Tgk Aminullah mengatakan jika ditelisik lebih mendetail, ternyata asal muasal adanya tradisi teut budee trieng ini sudah ada sejak puluhan tahun lalu.Konon, latar belakang tradisi ini disebutkan terinspirasi dari masuknya portugis ke Aceh.
"Hal ini dibuktikan dengan fakta di mana tiap wilayah manapun yang dijajah Portugis, masyarakatnya memiliki tradisi menyalakan meriam bambu," lanjutnya.

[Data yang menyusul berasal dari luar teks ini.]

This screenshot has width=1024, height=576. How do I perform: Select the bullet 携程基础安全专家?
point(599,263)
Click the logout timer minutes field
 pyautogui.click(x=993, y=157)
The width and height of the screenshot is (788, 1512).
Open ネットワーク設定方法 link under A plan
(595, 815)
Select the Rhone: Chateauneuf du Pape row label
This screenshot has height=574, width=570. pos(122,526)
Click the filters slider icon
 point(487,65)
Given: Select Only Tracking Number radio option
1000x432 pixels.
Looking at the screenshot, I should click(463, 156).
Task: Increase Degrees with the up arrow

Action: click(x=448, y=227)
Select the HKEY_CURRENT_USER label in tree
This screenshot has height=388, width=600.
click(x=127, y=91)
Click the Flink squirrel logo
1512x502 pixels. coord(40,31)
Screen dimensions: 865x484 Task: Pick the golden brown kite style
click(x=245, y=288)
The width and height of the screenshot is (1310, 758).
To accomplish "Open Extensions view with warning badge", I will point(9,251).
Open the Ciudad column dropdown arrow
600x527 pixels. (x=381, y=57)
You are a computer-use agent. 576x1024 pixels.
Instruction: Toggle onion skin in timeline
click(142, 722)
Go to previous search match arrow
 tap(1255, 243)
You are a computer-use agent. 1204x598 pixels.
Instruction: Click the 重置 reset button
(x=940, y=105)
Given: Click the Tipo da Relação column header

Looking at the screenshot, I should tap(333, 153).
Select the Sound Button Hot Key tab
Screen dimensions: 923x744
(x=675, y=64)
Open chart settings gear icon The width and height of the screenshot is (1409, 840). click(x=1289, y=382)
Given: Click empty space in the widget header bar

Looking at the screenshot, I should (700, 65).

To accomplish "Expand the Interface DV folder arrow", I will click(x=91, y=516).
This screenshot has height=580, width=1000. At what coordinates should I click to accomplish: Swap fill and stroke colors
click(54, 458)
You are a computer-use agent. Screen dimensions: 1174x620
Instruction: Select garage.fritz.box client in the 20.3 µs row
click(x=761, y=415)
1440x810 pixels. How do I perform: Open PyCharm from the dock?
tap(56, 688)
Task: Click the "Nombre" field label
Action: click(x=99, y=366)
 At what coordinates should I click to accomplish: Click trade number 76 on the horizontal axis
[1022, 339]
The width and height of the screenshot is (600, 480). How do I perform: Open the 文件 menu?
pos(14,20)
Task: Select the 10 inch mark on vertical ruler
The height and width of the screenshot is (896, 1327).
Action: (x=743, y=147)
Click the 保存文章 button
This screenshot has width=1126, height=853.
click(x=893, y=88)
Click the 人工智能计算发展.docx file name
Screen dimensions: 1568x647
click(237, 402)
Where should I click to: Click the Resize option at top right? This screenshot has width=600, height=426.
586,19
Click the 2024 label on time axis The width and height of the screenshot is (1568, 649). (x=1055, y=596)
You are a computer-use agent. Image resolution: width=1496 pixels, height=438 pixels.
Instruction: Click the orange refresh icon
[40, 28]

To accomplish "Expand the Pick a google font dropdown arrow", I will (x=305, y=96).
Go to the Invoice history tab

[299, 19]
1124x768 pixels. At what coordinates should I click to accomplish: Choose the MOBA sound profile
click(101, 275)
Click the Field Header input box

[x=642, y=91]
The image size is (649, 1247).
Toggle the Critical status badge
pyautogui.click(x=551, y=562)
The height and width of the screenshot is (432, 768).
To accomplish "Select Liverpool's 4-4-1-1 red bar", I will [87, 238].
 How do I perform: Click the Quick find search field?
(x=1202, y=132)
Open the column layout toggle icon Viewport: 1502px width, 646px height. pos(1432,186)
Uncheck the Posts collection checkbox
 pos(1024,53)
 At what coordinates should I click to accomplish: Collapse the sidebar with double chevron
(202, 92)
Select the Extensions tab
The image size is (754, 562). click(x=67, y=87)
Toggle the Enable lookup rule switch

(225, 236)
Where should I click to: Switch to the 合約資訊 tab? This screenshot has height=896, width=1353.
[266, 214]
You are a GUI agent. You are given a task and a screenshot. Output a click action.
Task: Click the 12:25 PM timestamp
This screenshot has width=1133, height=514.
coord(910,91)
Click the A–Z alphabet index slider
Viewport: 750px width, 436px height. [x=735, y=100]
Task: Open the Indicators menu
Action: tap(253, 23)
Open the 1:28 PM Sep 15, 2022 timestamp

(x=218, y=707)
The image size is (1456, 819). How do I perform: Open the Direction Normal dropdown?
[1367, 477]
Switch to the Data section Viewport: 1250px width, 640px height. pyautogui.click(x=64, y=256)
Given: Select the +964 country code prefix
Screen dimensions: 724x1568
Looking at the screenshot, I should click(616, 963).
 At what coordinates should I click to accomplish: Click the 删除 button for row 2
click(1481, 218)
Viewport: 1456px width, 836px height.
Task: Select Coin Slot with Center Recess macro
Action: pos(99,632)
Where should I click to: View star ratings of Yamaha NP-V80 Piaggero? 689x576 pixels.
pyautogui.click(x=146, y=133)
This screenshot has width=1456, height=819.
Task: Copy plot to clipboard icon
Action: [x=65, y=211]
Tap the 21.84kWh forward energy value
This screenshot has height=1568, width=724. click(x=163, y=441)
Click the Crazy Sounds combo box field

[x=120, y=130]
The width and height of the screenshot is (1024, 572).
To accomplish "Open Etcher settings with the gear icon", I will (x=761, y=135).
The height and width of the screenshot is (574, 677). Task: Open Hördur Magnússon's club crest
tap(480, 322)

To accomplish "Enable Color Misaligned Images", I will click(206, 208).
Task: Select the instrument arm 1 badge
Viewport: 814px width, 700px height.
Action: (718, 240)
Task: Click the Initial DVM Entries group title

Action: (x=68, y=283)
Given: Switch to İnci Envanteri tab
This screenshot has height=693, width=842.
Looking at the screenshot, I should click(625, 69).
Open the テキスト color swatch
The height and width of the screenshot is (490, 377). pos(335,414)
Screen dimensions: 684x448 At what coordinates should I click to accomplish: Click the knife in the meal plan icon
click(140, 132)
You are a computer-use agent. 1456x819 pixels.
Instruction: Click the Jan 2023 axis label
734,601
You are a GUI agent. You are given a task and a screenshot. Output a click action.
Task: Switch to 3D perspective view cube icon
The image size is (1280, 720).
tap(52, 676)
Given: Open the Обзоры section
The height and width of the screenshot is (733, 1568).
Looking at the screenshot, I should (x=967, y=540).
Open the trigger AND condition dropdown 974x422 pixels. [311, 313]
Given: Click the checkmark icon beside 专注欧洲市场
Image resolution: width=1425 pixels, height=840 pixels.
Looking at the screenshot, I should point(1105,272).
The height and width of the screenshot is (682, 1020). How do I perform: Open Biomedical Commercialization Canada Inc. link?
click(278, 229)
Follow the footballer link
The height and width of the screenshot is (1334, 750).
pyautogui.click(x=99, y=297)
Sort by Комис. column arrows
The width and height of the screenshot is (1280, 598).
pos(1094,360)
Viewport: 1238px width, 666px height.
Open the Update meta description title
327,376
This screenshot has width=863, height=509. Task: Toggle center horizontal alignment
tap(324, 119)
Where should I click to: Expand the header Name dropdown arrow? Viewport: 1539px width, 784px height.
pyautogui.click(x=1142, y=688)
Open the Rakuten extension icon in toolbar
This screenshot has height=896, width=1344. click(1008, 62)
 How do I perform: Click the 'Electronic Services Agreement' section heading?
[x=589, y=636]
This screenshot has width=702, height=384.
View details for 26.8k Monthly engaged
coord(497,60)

Dosen senior IAI Al-Aziziyah Samalanga itu mengatakan ada juga versi lain yang menyebut, bahwa tradisi teut bude trieng ini mulai ada pada era kesultanan Iskandar Muda, yang sengaja dipolakan sebagai sebuah cara atau aktivitas mengenang Perang Badar yang terjadi pada hari kedua di bulan Ramadhan-sebuah perang terbesar saat Rasulullah masih hidup.
Lebih lanjut, ia menjelaskan Tradisi Teut Budee Trieng merupakan salah satu tradisi yang dilakukan oleh sebagian masyarakat Garot, Kecamatan Delima, dan Garot Kecamatan Indrajaya, Kabupaten Pidie, pada malam hari raya Idul Fitri.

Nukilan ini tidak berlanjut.